To get to the bottom of this, the researchers exposed 16 healthy volunteers to a bluish or yellowish light stimulus for an hour in the late evening, as well as a white light stimulus as a control condition. The light stimuli were designed in such a way that they activated the color-sensitive cones of the retina in a very controlled manner.

However, the stimulation of light-sensitive ganglion cells was the same in all three conditions. The differences in the effect of the light were therefore directly attributable to the respective stimulation of the cones and, ultimately, to the color of the light.

“This method of light stimulation allows us to separate in a clean experimental way the properties of light that may play a role in how light affects humans,” explains Manuel Spitschan, professor of chronobiology and health at the Technical University from Munich, who also participated in the study.

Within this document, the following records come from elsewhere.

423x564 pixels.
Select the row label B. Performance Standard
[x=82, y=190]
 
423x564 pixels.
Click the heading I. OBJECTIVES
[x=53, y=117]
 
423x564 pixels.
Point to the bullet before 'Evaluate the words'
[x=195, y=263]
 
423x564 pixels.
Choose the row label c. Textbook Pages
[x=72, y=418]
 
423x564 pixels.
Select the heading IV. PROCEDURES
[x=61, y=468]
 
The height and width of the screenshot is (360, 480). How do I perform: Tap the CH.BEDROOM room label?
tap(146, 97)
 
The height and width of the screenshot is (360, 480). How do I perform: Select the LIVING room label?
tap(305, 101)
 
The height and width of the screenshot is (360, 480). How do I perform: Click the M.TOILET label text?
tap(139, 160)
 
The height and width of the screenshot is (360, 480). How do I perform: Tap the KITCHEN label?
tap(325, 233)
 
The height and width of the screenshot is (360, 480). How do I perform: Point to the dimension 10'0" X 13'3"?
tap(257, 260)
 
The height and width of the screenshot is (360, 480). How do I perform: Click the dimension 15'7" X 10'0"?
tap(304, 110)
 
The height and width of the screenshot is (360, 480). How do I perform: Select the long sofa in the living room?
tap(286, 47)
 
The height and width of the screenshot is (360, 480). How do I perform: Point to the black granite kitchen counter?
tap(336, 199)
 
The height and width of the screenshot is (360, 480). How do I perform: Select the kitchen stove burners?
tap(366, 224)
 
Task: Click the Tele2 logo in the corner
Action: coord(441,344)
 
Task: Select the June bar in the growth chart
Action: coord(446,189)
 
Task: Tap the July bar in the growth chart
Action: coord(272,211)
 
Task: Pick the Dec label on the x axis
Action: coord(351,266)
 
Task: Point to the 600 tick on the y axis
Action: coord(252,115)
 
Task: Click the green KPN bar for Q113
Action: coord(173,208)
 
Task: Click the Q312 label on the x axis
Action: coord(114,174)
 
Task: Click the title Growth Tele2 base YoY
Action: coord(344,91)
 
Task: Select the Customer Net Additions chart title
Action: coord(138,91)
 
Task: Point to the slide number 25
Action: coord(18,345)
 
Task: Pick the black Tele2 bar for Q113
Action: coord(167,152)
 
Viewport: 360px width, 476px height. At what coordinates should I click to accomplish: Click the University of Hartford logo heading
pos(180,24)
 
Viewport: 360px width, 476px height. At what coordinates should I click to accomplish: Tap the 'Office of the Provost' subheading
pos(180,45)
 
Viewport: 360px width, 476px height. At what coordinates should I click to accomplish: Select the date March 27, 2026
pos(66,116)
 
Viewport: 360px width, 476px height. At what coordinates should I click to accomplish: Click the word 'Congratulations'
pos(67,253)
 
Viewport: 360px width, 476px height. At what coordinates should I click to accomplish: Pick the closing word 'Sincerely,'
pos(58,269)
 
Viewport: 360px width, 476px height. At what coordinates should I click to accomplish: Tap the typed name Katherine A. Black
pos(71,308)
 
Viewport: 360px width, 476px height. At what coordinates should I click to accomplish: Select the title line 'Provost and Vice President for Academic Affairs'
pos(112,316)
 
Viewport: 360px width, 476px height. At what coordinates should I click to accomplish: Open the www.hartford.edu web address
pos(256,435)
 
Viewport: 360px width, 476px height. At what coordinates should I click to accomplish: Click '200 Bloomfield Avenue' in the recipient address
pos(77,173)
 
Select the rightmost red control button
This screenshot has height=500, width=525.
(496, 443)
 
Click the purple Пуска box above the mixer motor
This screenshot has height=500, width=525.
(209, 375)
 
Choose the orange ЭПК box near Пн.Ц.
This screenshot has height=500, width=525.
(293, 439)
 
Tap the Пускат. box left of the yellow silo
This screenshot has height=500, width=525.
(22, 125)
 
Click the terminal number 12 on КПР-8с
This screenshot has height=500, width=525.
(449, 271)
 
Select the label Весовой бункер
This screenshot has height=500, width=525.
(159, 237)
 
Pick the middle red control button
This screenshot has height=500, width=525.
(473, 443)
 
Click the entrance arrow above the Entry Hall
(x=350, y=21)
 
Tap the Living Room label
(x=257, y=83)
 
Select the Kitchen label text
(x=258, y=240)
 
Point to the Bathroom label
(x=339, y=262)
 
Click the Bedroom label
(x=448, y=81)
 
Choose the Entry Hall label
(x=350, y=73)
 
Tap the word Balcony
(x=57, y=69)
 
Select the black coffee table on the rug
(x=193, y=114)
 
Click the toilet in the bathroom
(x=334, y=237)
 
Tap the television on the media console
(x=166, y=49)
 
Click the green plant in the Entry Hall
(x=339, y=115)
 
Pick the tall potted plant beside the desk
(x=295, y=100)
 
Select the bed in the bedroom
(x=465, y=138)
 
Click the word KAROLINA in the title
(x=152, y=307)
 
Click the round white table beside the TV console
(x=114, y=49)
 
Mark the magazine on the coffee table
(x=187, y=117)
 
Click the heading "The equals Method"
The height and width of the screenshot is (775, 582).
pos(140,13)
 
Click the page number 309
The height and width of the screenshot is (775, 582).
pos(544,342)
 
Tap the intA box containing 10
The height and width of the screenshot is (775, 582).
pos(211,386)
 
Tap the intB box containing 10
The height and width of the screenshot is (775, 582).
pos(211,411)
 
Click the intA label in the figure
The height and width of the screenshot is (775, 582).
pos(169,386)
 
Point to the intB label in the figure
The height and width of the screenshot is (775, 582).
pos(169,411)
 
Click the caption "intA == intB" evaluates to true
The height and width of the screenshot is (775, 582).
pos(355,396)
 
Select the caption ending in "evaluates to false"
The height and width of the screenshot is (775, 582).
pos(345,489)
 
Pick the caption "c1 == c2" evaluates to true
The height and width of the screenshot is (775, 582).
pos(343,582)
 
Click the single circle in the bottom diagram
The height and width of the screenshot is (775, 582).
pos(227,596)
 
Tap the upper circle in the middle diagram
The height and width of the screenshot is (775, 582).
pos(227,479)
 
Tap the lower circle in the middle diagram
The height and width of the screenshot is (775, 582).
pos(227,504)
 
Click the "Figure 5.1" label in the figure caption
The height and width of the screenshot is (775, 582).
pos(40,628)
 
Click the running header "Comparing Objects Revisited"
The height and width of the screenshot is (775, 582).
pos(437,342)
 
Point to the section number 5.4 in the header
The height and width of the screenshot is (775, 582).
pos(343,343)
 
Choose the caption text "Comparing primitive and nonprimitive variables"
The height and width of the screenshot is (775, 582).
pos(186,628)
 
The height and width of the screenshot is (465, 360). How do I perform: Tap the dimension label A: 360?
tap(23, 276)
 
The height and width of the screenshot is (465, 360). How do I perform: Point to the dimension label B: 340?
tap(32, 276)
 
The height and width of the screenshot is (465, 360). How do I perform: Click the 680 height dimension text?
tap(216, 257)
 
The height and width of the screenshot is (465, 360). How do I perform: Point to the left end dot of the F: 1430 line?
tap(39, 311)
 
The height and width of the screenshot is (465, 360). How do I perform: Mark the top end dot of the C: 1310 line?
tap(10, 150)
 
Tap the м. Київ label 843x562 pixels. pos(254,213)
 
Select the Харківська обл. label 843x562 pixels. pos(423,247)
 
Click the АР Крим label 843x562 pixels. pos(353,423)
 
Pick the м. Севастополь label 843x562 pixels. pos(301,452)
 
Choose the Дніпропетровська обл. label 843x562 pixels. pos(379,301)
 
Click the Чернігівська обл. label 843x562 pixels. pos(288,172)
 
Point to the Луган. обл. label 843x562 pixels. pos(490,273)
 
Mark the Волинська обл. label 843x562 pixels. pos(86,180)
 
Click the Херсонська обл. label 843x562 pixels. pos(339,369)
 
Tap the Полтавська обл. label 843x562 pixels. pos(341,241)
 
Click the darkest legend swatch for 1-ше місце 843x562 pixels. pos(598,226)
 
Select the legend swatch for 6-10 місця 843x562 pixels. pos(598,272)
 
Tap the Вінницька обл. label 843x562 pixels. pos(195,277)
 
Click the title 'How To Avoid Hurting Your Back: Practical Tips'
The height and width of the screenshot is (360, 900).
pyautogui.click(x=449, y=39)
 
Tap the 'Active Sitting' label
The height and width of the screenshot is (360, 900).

To understand the effects of different light stimuli on the body, the sleep laboratory researchers determined whether the participants’ internal clock changed depending on the color of the light. Additionally, they assessed how long it took the volunteers to fall asleep and how deep their sleep was at the start of the night. The researchers also asked about their fatigue and tested their ability to respond, which decreased with increasing sleepiness.

Ganglion cells are crucial

The conclusion: “We found no evidence that variation in light color along a blue-yellow dimension plays a role relevant to the human internal clock or sleep,” says Dr. Blume. This contradicts the results of the mouse study mentioned above. “Our results rather confirm the findings of many other studies that light-sensitive ganglion cells are the most important for the human internal clock,” explains the scientist.

Manuel Spitschan considers this study an important step towards putting fundamental research into practice. “Our results show that it is probably very important to consider the effect of light on light-sensitive ganglion cells when planning and designing lighting. Cones, and therefore color, play a very secondary role,” he says.

It remains to be seen whether the color of light also has no effect on sleep if the parameters change and, for example, if the duration of light exposure is prolonged or takes place at a different time. Follow-up studies should answer questions like these.

Night mode on screens: useful or not?

We often hear that the short wavelength component of light emitted by smartphone and tablet screens affects biological rhythms and sleep. It is therefore recommended to put away your cell phone early in the evening or at least use night mode, which reduces the proportions of short-wavelength light and appears slightly yellowish. Dr. Blume confirms this. However, the yellowish color adjustment is a by-product that could be avoided.

“Technologically, it is possible to reduce the proportions of short wavelengths even without adjusting the screen colors; however, this has not yet been implemented on commercial cell phone screens,” explains the researcher on sleep.